Frage: Vor welchen Herausforderungen steht die Kirche in Korea denn aktuell?

Diakon Edgar: Korea ist sehr stark von Konfuzius geprägt. Damit verbunden ist auch eine strenge Hierarchie, die in der Gesellschaft hier sehr präsent ist. Das taucht in der Sprache auf, aber auch im Umgang miteinander. Auch die katholische Kirche ist nicht frei davon. Hier wird viel Hierarchie gepflegt. Anderseits ist es eine lebendige Kirche, die sich in einem Umfeld befindet, wo Christen die Minderheit sind. Das führt immer wieder zu einem bewussten und persönlichen Glaubenszeugnis.

Frage: Was kann die Kirche in Deutschland von der Kirche in Südkorea lernen?

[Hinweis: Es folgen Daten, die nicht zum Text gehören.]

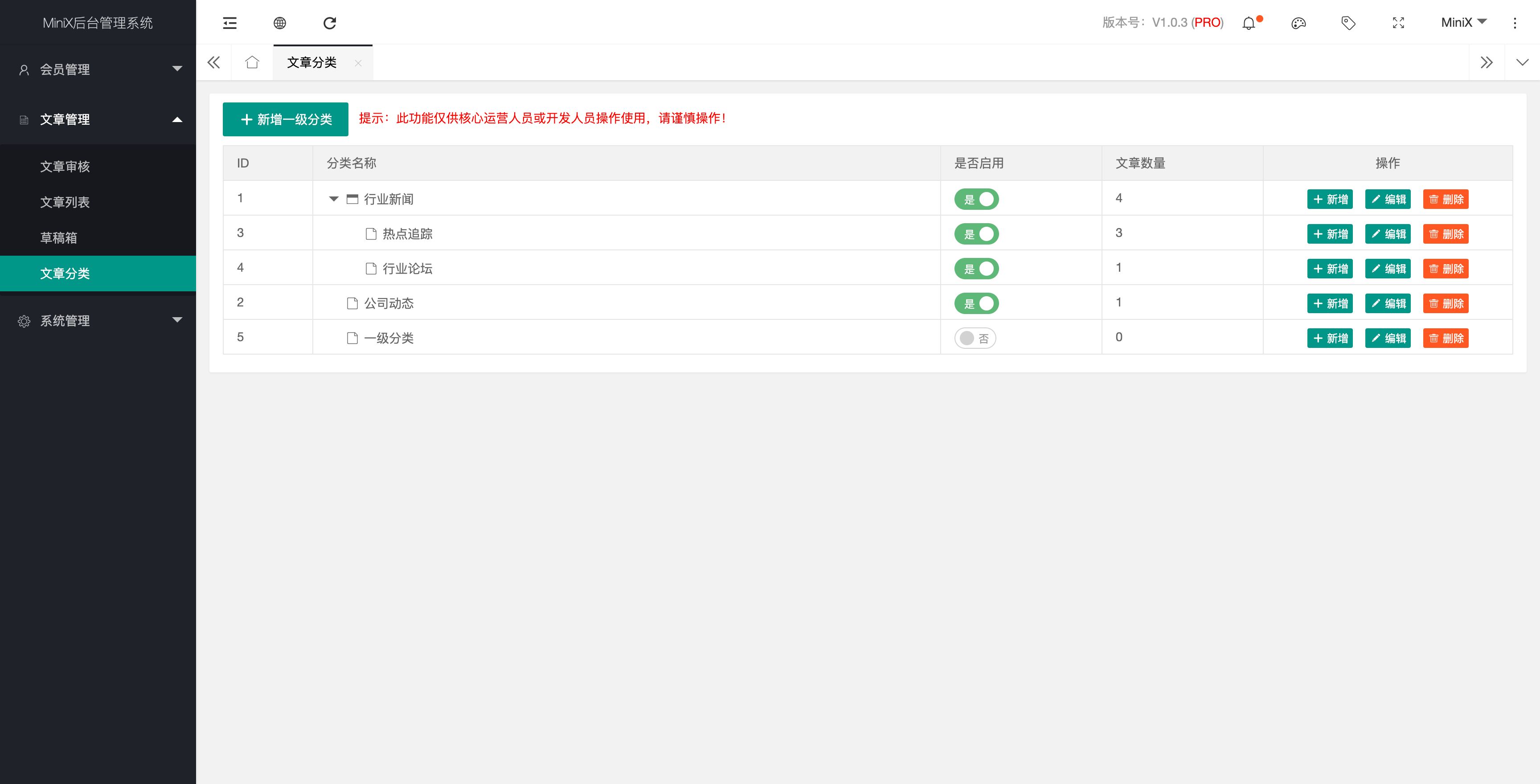This screenshot has width=1540, height=784.
Task: Enable the 一级分类 category switch
Action: pyautogui.click(x=975, y=338)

Diakon Edgar: Sie kann lernen von der missionarischen Dynamik und von dem Gemeinschaftssinn, mit dem hier viele koreanische Gemeinden unterwegs sind. Ich glaube, dass das eine Brücke ist, die gar nicht hoch genug geschätzt werden kann. Ich sehe das durchaus auch als eine Bereicherung für die Weltkirche.

Frage: Welche Chance liegt aus Ihrer Sicht im Weltjugendtag in Seoul?

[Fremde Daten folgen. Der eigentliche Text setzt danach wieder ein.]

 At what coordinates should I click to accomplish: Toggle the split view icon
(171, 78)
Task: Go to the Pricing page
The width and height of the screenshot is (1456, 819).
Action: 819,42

Diakon Edgar: Die katholische Kirche in Korea lädt die ganze Welt zum Weltjugendtag ein. Es ist nach Manila 1995 überhaupt erst der zweite Weltjugendtag in Asien – und der erste in einem Land, das nicht eine europäische Sprache als Amtssprache hat. Für alle Menschen wird das eine ganz große Chance sein, sich auf das Andere, auf das Neue, auf das Fremde einzulassen. Die häufigste Frage, die mir gestellt wird, ist: Wie sollen wir das denn machen, wenn wir nur wenig Englisch können? Ich denke, wir haben genug technische Möglichkeiten, um uns zu verständigen. Und ich halte es für ein großes Abenteuer, bei dem es sich lohnt, sich darauf einzulassen.